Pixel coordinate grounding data
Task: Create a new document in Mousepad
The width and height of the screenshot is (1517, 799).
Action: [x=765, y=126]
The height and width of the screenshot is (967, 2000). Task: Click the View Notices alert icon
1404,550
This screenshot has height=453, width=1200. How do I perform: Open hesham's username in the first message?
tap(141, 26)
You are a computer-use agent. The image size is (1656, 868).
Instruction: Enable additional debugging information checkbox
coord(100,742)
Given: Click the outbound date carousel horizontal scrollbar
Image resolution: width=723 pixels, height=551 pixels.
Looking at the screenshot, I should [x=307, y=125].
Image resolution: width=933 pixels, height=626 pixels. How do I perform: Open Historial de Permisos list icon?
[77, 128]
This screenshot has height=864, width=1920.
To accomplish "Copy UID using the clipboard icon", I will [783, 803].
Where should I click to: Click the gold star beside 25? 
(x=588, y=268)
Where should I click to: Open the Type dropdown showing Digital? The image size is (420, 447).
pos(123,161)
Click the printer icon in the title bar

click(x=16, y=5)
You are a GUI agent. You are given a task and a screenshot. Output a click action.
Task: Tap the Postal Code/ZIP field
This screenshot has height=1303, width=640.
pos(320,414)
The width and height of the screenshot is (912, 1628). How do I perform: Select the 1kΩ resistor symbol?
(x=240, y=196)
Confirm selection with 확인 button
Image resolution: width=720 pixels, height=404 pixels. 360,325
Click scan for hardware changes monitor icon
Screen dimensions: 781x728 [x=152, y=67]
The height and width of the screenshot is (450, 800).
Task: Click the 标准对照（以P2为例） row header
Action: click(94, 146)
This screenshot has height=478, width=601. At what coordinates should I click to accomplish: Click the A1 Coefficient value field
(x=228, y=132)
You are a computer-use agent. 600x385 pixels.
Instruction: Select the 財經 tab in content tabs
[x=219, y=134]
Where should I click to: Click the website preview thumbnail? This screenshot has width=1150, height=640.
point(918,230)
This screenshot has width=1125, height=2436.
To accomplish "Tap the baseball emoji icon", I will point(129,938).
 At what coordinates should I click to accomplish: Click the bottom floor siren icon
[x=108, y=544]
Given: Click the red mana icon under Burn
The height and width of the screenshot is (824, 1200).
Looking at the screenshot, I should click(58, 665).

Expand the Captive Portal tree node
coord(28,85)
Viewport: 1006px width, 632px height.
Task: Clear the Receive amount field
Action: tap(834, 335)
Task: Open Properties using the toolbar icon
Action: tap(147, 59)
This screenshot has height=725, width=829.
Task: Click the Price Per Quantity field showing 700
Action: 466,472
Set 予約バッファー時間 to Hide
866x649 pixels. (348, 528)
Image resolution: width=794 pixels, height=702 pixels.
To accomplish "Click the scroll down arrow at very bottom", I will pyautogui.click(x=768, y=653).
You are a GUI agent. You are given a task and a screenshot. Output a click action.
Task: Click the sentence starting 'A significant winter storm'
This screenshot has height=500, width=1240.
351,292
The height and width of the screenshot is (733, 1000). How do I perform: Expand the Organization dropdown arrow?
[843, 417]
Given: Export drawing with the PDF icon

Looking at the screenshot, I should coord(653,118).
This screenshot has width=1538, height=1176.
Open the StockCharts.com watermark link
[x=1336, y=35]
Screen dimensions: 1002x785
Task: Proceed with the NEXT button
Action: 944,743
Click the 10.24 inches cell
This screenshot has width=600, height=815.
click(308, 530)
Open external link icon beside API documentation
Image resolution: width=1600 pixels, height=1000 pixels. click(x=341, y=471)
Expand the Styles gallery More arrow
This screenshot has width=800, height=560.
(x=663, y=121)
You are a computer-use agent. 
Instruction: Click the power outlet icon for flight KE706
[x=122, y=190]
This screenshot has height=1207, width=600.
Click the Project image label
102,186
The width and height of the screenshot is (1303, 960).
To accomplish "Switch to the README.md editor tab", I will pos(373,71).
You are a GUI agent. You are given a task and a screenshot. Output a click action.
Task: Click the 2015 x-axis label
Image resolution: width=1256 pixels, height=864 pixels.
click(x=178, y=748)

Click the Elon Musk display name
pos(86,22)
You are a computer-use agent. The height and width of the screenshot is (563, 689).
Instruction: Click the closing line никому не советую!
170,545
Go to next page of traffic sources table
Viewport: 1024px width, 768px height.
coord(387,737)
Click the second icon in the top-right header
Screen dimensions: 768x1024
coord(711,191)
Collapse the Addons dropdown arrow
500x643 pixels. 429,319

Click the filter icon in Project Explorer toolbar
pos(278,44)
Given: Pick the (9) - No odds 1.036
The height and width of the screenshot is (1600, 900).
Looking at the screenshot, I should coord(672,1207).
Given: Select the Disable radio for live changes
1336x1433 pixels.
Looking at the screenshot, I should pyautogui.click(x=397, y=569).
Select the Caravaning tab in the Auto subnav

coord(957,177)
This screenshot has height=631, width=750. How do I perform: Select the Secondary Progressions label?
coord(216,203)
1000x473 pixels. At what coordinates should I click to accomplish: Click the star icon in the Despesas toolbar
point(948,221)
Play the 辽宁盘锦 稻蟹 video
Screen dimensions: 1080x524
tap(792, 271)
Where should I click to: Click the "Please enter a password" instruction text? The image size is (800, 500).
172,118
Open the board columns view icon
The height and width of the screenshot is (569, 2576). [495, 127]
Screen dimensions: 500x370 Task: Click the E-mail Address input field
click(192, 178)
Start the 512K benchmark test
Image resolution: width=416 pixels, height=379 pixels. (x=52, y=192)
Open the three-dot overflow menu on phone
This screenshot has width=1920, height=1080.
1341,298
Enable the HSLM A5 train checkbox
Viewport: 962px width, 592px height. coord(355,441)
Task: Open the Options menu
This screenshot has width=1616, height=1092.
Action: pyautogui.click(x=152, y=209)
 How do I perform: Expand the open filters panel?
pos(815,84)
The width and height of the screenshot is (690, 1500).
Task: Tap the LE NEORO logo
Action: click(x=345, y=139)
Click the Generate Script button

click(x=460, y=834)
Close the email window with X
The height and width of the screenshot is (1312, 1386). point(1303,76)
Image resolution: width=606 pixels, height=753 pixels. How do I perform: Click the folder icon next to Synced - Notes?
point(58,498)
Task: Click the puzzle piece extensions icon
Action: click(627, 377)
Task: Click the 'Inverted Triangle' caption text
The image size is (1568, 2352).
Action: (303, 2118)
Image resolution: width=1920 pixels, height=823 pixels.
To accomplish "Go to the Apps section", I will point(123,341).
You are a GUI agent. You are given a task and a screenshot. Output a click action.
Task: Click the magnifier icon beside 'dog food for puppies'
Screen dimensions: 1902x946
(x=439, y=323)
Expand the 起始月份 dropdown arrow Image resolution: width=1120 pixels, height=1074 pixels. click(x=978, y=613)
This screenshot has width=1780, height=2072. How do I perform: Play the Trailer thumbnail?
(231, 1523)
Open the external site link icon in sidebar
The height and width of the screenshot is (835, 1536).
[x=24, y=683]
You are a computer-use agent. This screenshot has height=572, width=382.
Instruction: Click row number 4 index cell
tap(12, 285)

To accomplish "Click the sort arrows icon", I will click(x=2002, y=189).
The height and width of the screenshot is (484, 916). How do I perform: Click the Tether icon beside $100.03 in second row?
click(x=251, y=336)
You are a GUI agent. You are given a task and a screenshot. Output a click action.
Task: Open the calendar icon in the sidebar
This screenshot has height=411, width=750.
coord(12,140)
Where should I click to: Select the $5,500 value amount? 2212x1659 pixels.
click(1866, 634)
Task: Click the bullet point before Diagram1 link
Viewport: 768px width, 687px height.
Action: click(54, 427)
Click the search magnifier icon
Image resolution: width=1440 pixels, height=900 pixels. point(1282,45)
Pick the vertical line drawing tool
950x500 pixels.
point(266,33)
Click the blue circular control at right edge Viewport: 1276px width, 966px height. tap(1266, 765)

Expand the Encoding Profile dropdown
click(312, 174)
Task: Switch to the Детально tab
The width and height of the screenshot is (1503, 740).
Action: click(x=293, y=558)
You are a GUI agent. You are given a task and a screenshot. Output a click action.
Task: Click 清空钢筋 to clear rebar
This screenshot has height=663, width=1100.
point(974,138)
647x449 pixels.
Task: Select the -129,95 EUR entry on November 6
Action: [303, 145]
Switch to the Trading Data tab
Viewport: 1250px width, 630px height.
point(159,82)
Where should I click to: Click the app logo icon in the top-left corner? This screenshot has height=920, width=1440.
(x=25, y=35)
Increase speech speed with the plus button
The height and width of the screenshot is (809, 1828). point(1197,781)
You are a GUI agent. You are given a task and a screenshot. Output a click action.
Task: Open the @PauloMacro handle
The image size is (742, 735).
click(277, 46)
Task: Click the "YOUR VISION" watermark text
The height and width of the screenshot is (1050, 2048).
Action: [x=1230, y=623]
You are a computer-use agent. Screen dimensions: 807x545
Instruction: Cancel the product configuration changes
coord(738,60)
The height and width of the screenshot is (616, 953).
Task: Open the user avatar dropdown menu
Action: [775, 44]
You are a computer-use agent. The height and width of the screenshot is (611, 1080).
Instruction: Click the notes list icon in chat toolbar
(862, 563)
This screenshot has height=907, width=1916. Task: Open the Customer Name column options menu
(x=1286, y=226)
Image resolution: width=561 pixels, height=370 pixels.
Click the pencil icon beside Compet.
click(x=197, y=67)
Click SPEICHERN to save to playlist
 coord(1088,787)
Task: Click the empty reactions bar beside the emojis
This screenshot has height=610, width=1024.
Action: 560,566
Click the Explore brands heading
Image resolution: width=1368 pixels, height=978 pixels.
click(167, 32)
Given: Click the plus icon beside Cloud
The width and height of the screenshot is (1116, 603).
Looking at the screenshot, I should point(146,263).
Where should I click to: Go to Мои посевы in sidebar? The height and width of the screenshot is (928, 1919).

Work to complete.
Whenever the string "sidebar" shows up in a line above, copy that line.

Result of the task.
Open the external site link icon in sidebar
Task: Open the calendar icon in the sidebar
Where should I click to: Go to Мои посевы in sidebar? The height and width of the screenshot is (928, 1919).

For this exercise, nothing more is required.